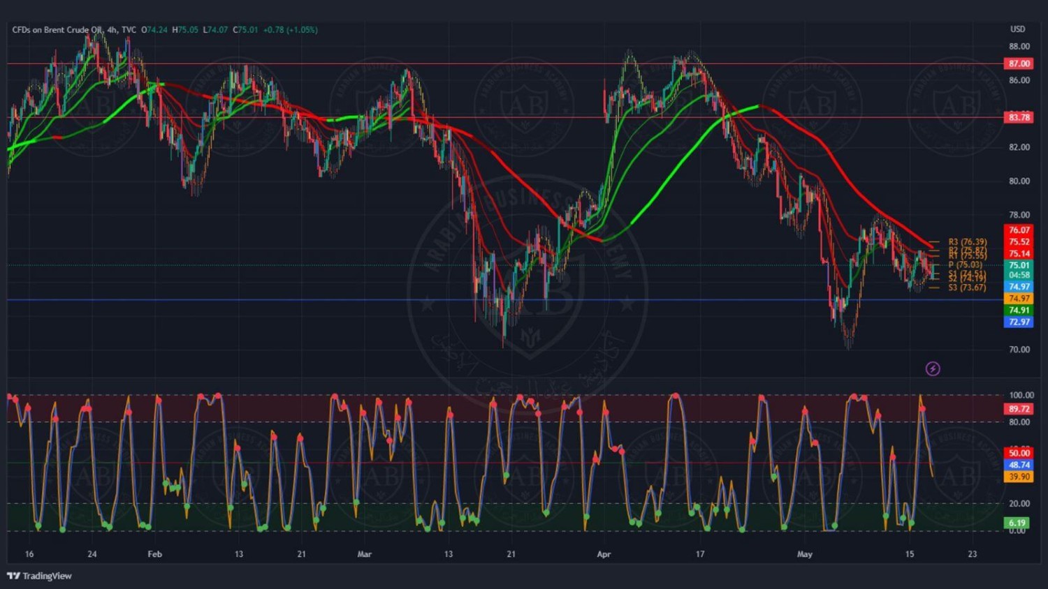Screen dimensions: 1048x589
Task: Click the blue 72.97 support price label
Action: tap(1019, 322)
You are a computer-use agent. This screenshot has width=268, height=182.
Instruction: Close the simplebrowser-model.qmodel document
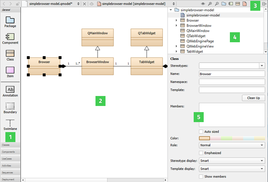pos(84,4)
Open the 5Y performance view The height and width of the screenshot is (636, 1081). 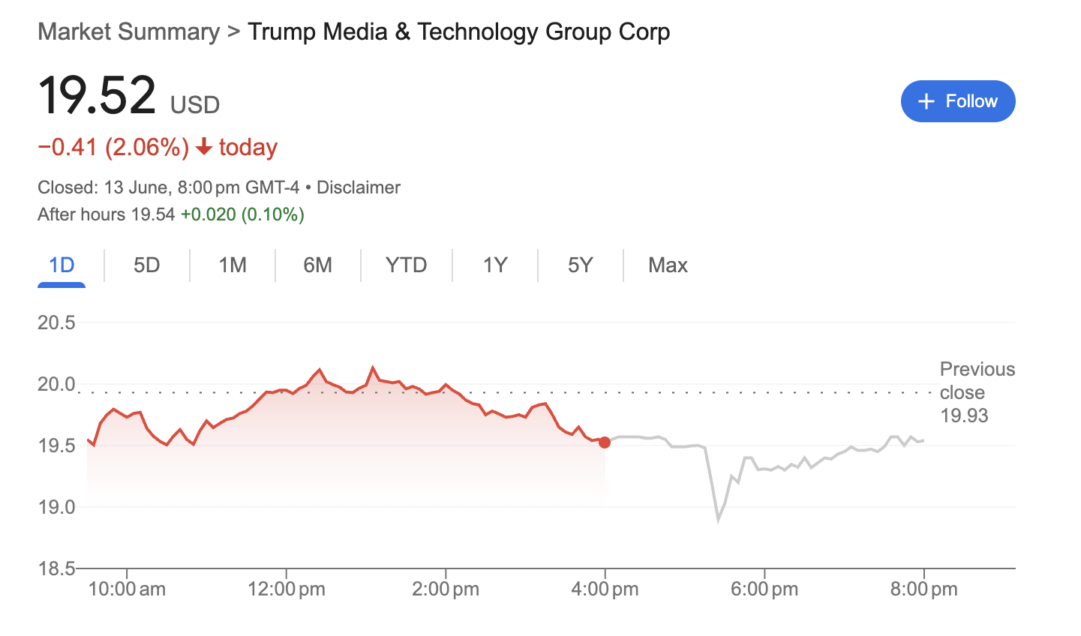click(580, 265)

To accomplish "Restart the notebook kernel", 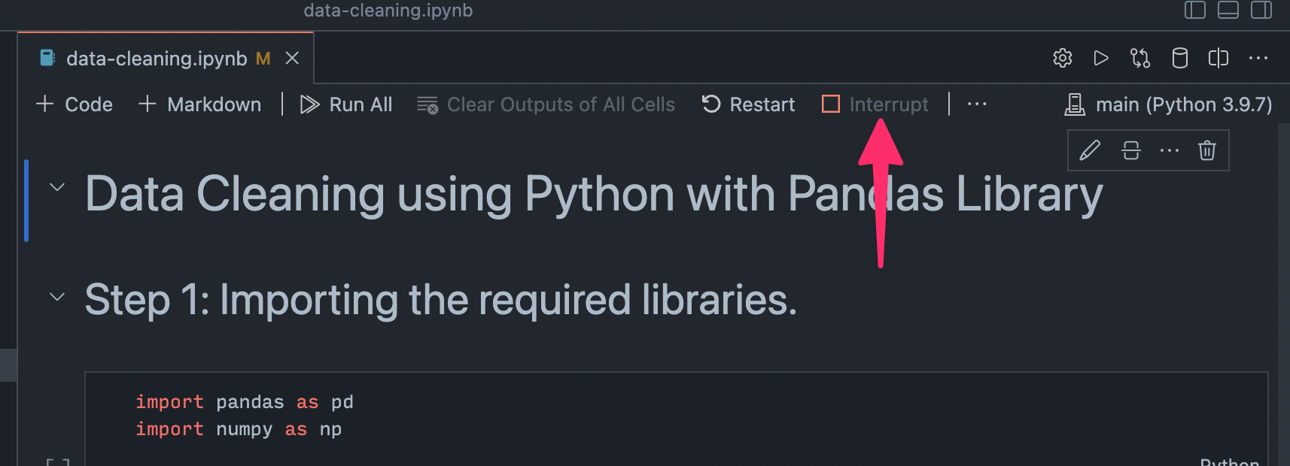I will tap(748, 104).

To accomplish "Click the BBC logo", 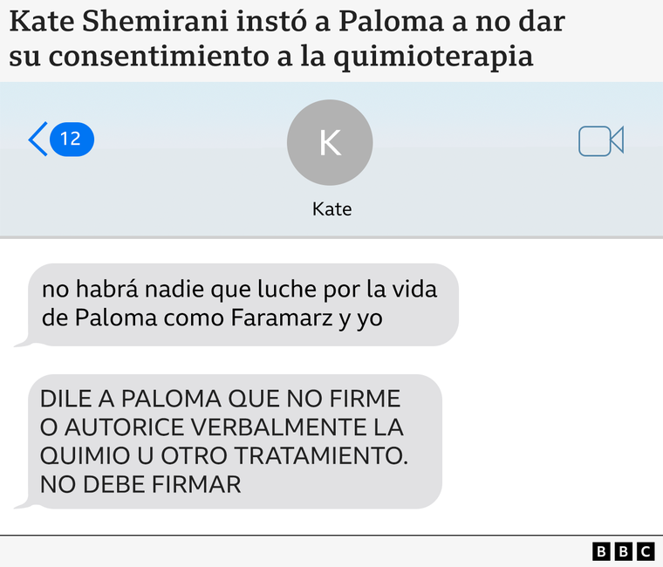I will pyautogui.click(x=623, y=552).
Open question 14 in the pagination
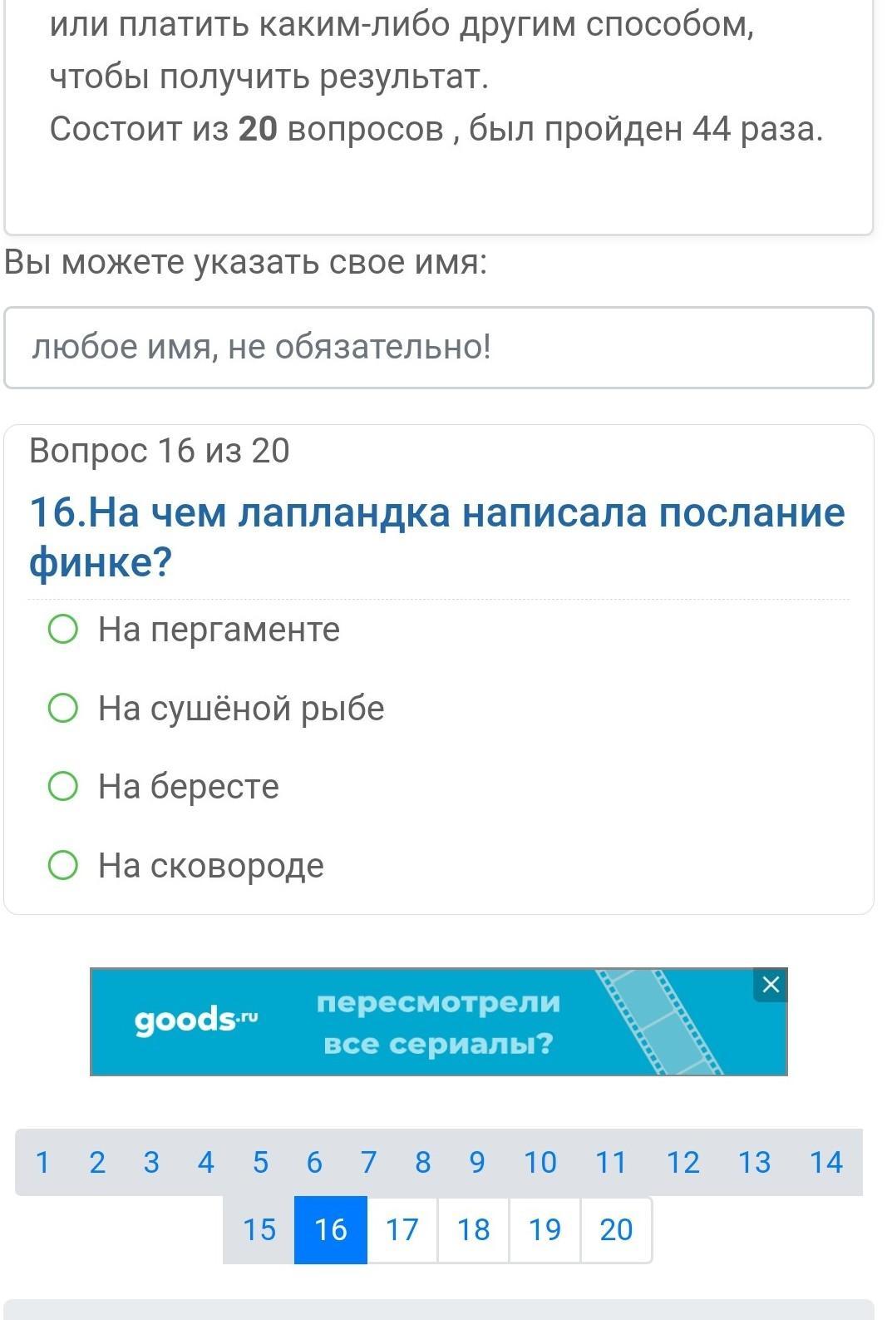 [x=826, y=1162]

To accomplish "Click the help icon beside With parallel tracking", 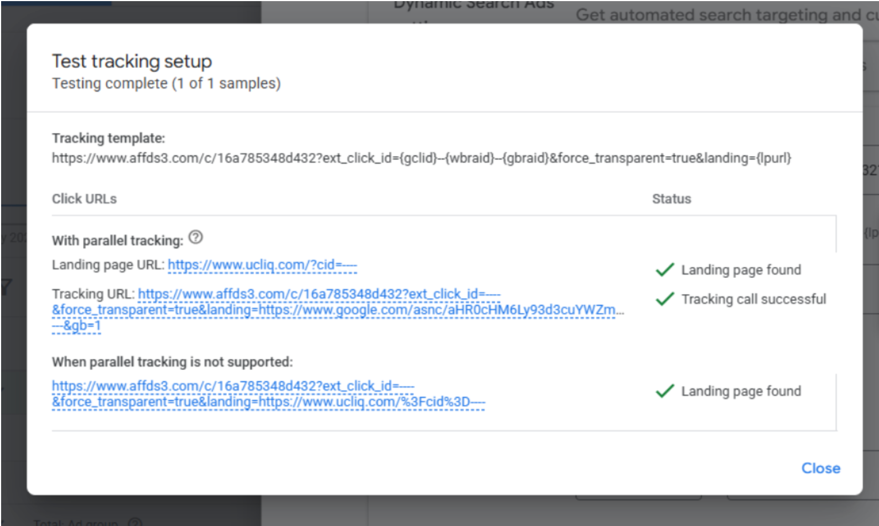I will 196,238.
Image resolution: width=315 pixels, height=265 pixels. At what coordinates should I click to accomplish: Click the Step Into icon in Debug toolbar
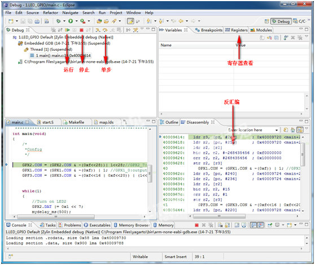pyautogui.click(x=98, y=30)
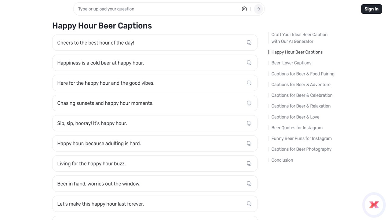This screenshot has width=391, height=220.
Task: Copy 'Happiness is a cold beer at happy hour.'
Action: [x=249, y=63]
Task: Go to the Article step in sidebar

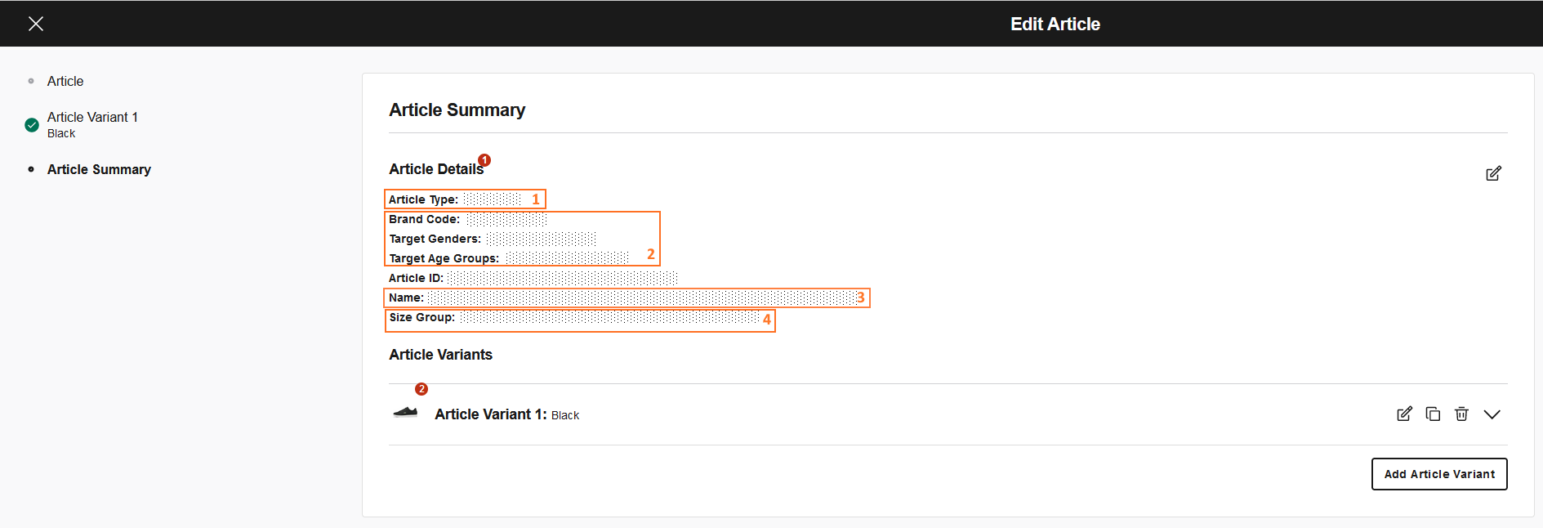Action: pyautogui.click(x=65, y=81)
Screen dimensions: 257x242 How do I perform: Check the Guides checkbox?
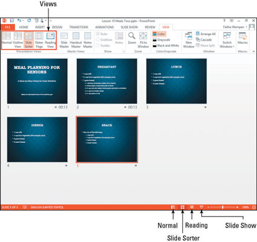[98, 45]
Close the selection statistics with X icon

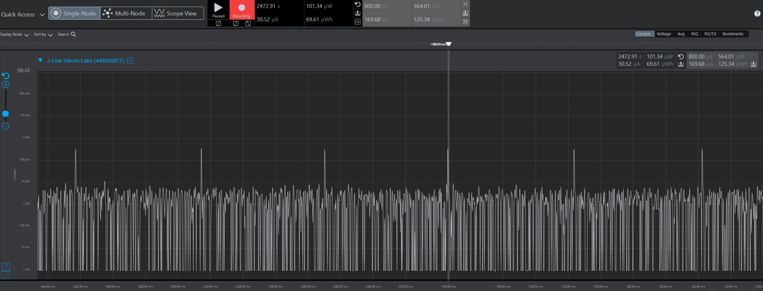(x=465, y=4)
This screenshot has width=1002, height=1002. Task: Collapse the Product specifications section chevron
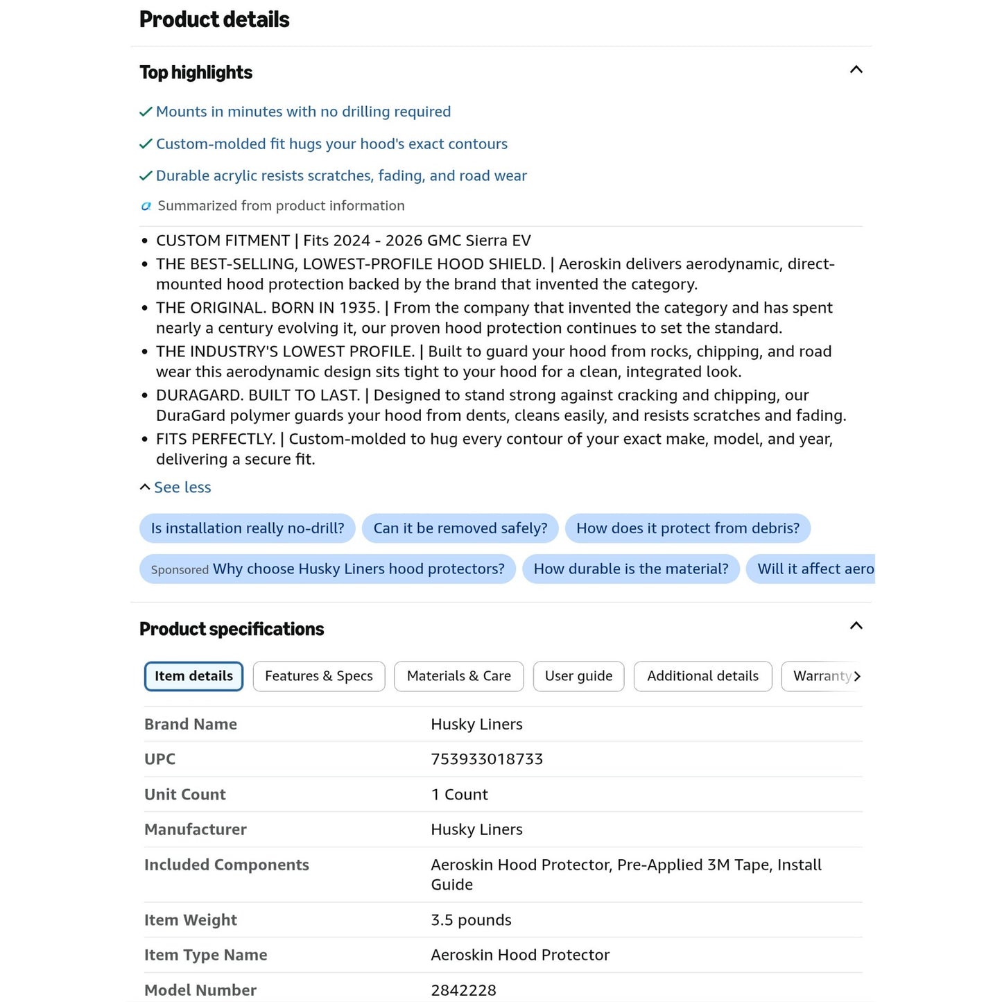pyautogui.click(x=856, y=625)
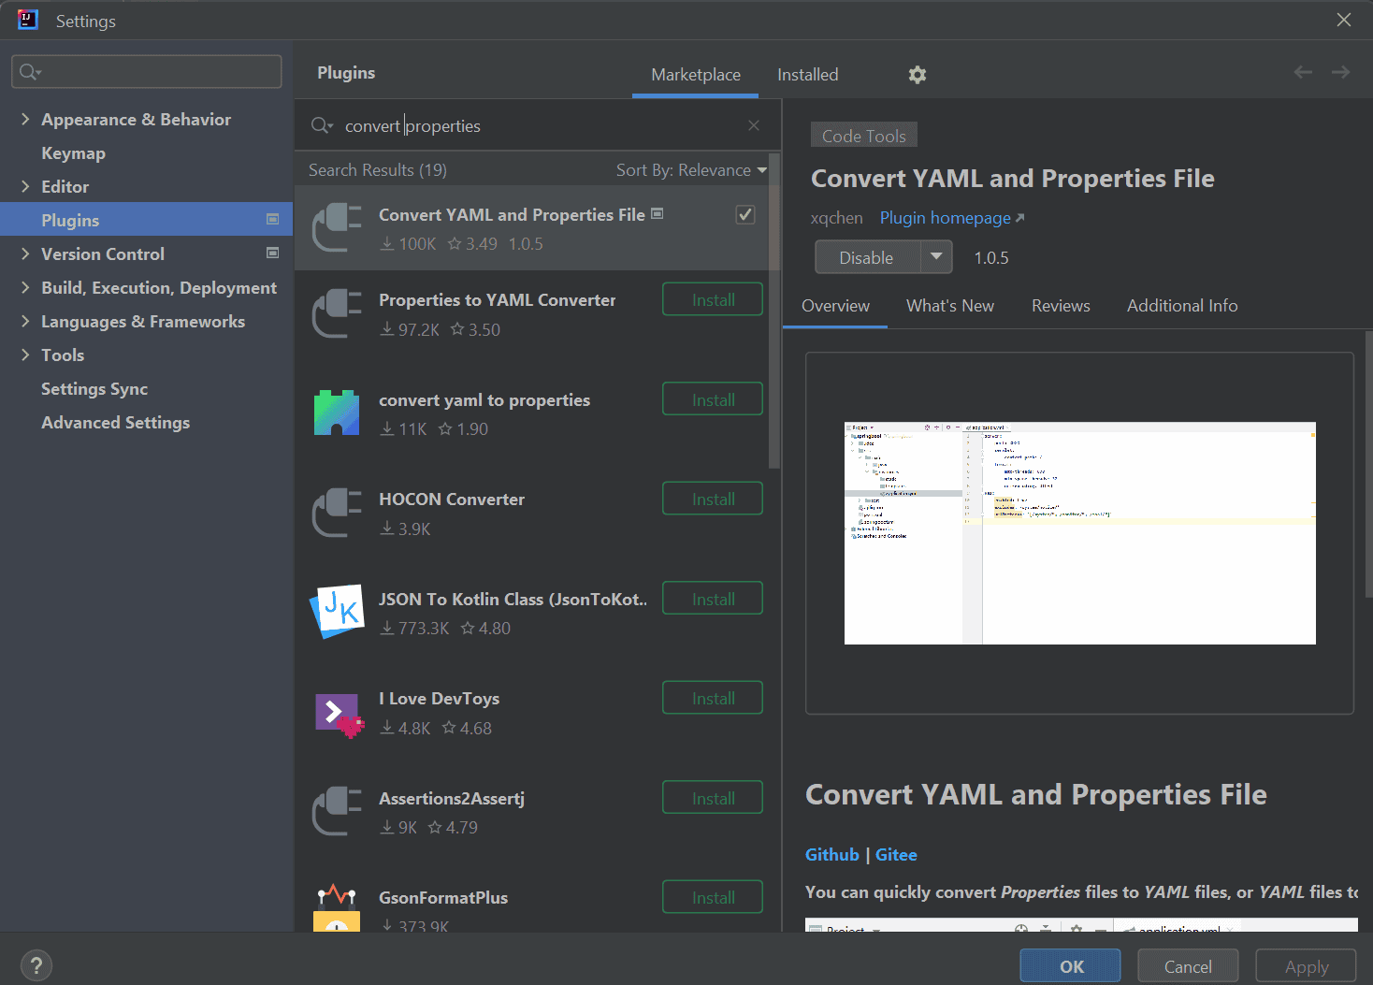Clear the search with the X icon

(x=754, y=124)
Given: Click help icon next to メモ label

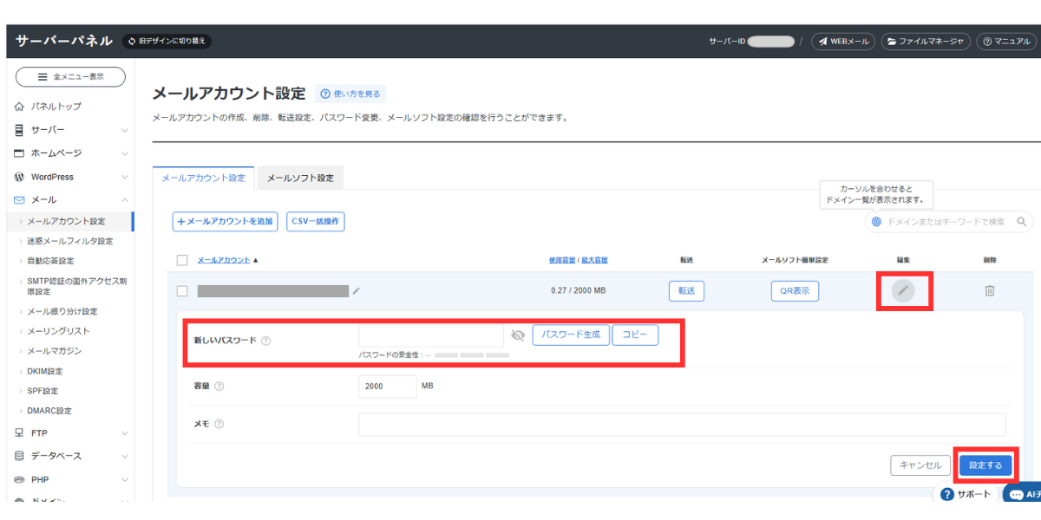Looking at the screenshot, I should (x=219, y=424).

-.-.-

Set problem ->
In the records, rewrite everything from the line containing "This screenshot has width=1002, height=1002." down to the line containing "(x=754, y=124)", changing "Collapse" to "Expand" and leaving all else unchanged. Give only those lines, and omit the pictures.

Task output ->
This screenshot has width=1002, height=1002. Task: Expand the Product specifications section chevron
pyautogui.click(x=856, y=625)
Clear the search with the X icon

(x=754, y=124)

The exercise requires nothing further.